Welcome to the Weight Buffet: How to Fuel Up for your Workout

If the weights ever feel heavy after your warmup sets or you find yourself coming out of the gate too hard during the would you’re not alone. Rather than crumple into a pile of gasps and sweat maybe you should consider fueling up DURING your workout. 

We all know how important fuel is to building muscle. The right nutrition can heavily impact your path towards your goals negatively or positively. In this article we’ll talk about the right way to approach your workout nutrition, depending on your fitness goals.

The body needs carbohydrates, proteins and fats in order to function. The body will use whatever fuel is available to keep functioning and get you through your workouts. As we talk about what to sip on during your workout, your goals on how and what you want your body to use as fuel is important. Before we dive into some ideas to help you towards your goals, be sure you’re getting your nutrition on track overall otherwise getting into the specific won’t really help you. Getting your nutrition right around your workouts has to be your first priority. If you’re not already eating well around your workouts, focus on the basics first before incorporating intra workout nutrition.

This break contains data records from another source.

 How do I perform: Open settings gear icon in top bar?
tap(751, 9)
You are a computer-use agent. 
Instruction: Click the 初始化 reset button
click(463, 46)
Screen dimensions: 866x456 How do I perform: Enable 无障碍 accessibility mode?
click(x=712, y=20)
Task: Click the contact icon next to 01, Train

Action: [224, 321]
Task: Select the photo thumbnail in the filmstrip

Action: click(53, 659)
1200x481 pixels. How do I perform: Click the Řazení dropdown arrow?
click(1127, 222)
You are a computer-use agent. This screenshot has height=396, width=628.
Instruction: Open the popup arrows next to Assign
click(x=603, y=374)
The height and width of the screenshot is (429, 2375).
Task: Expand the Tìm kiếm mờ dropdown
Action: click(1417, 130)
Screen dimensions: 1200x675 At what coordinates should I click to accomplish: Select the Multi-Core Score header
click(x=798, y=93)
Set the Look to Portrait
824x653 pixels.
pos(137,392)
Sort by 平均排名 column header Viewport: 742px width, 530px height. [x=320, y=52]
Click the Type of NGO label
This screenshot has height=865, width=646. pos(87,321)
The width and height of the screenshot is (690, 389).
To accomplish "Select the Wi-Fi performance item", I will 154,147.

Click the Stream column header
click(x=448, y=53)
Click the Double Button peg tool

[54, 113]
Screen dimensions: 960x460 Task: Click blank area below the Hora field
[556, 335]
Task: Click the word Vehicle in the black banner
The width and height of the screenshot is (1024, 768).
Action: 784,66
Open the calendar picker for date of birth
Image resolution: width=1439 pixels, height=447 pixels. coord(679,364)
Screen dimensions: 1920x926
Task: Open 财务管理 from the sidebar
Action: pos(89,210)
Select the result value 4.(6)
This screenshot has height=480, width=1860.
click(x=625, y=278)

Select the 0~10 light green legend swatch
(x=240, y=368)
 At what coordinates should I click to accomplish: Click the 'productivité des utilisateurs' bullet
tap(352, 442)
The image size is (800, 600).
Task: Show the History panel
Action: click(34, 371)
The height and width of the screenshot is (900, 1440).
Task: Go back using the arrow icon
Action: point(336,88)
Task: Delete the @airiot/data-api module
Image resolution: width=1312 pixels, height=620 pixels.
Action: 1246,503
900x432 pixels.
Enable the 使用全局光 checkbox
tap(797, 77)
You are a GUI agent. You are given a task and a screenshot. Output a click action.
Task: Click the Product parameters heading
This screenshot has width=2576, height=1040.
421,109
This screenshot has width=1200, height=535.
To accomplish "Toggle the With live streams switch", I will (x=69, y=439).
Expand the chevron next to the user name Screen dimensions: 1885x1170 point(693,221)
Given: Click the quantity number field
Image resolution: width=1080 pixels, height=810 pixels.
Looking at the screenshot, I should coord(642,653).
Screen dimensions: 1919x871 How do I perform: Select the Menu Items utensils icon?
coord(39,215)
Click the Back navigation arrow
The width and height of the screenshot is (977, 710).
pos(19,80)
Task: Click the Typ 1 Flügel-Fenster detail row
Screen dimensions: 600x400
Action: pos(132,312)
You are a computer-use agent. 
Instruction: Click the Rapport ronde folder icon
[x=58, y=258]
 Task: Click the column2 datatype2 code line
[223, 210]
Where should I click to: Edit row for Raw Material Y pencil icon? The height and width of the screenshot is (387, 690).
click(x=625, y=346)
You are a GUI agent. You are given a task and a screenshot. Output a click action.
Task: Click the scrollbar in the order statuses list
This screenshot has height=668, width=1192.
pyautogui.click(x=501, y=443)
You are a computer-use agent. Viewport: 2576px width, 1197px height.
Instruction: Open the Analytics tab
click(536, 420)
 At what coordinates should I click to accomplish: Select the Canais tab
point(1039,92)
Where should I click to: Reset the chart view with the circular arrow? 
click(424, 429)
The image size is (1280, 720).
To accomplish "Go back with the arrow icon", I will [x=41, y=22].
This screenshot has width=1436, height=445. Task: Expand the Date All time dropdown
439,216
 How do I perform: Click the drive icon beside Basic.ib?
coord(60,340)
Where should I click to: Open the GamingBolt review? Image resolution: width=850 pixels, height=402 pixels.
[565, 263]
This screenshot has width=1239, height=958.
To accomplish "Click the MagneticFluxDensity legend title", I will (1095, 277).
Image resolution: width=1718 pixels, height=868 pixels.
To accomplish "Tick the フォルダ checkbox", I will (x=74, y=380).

If performance or building muscle is your priority this one’s for you. In order to build muscle, your body needs enough calories for all of it’s normal daily functions and then some. For those interested in building muscle, incorporating carbohydrates and protein during your workouts will ensure your body isn’t breaking down your valuable muscle to keep your workouts fueled. Powders that are easily digestible will be easiest to take during your training sessions. There are many supplements out there with simple carbohydrates and protein. For protein sources look for whey protein isolates or hydroslates or even a high quality branched chain amino acids (BCAA) powder. Pair this with an easily digested carbohydrate source such as dextrose, maltodextrin, or glucose. A good rule of thumb is 30 grams of carbs per hour while strength training and 5-10 grams of protein or bcaa’s. Do your homework, stick to clean ingredients and avoid anything you can’t understand. If it sounds like a chemical it probably is.

If your primary goal is to lose fat, and hopefully maintain the muscle mass you’ve got, your best bet is going to be to sip on BCAAs (Branched Chain Amino Acids) during your workout. You want your primary fuel source to come from your fat stores, so adding a simple carbohydrate supplement won’t benefit you until you’ve lost the fat you’re looking to lose. Taking BCAAs helps your body use those easily digested proteins for fuel before breaking down your muscles. Fat is hard to utilize during your workouts so your body will have a tendency to try to break down what’s readily available, which in this case are your muscles.

Please don’t try to guzzle a shake before you jump into Fran or another high intensity metcon that will have you running to the bathroom. Your may become extremely nauseous since the body is trying to push fresh blood flow to your working muscles and can’t effectively digest at the same time. Instead sip on your shake during your power lifts and Olympic lifts then finish it off AFTER the metcon. You’ll thank me later.

Above all, always sip on water throughout your workouts and get real about the kind of work you’re doing. Giving your body what it needs to perform is essential to your goals. Be smart and do what’s right for you!